This is how to make the days count with kids
This week, Team Phenix hits a new watermark; by Friday there are less than 3,000 days before our daughter goes to college.
That's 428 weeks, or more importantly, 428 weekends. 107 months 8 years.
Approximately. But who's counting? We are!
Oh yes, we're counting. We believe when you count the days, you're more likely to make the days count.
We've installed the apps and numbered every spring break, summer break, and "back to school" activity (8 for our daughter/10 for our son). We are counting how many times they'll want to celebrate Halloween with the family (3/5), how many years they'll still decorate Valentine's boxes (1/3) and how many days we'll walk them to the bus stop (180/540).
In the same way it's unwise to live with credit card debt, it's equally unwise to ignore the limits on time.

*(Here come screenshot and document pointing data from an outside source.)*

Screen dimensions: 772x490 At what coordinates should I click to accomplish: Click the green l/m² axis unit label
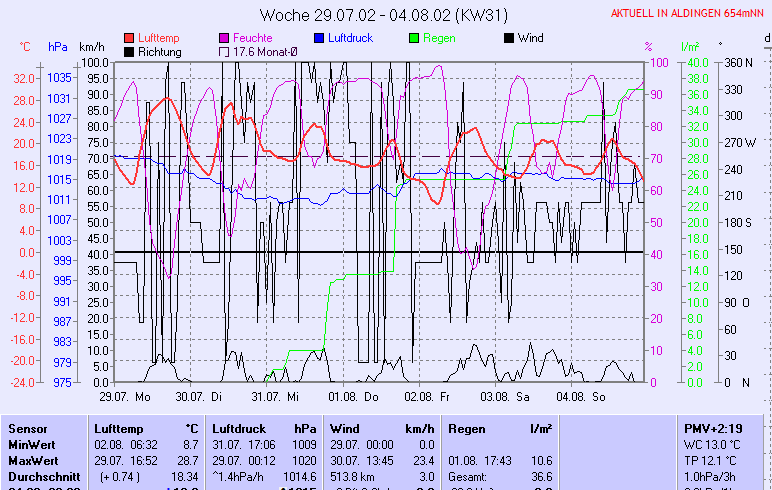pos(689,47)
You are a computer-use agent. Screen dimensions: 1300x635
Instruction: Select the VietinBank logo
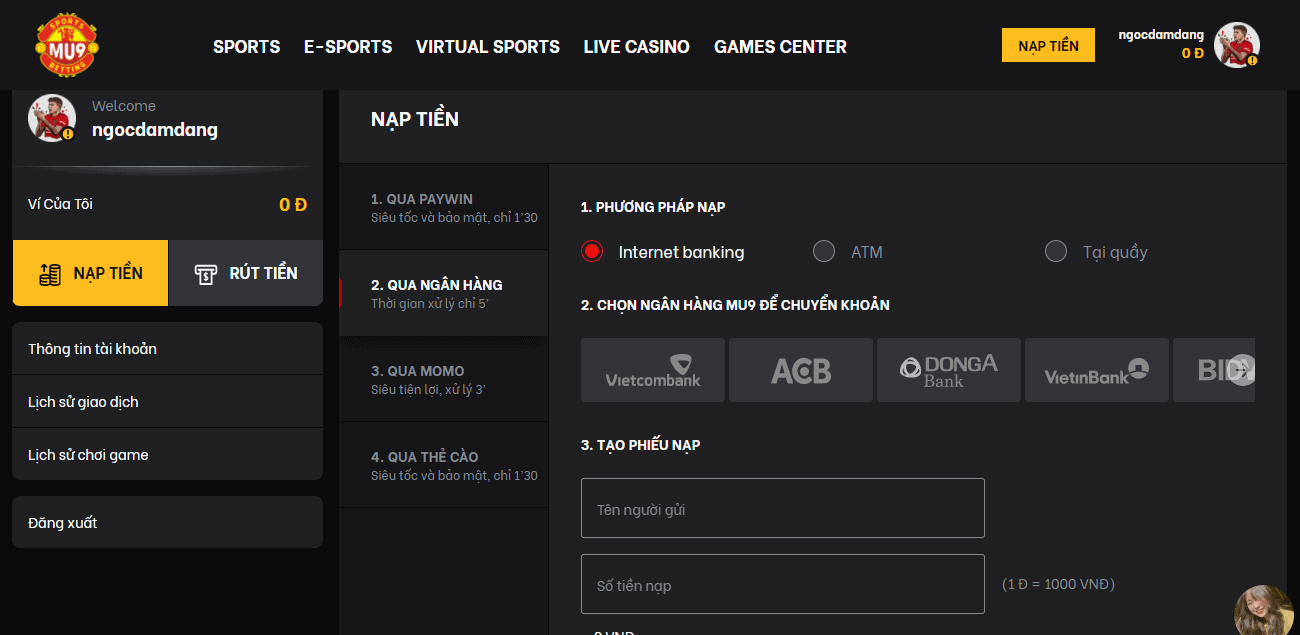[1097, 370]
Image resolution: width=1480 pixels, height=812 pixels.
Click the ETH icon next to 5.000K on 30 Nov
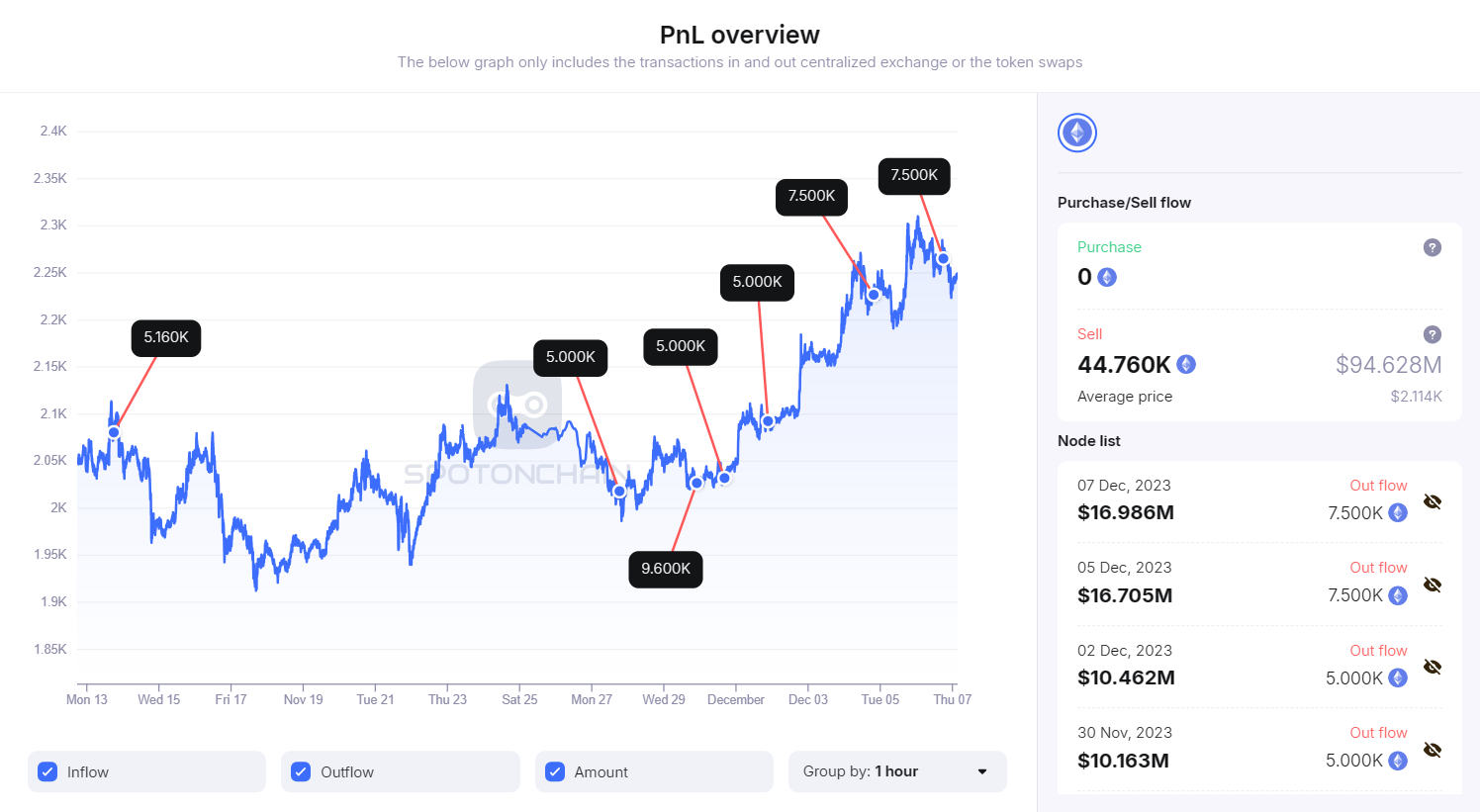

When an app on your phone ticks away the days to an event as momentous as college, it's easier to pay attention. Paying attention is, after all, half of the battle.

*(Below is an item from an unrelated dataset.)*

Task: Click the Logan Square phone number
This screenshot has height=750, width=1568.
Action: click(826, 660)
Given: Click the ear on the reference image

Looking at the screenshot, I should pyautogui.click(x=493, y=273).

After that, however, what practical steps are there for making the days count?
We take a page from the "business" side of our brains. In fact, Billy and I discuss managing the time with our kids like managing our money (hang with me here!); we set goals, budget activities, track our progress, and flex and adjust as situations require.
After all, the only way to set a financial budget is to know how much money you have on hand. Similarly, the only way to make the most of your years with your children / teenagers is be crystal clear on how much time you have left. For us, we picked a "distant" marker, when both of our worlds radically shift as they shove off to college. Though you may feels like there's plenty of time left, most parents of college-bound students say, "Weren't you a baby just yesterday?"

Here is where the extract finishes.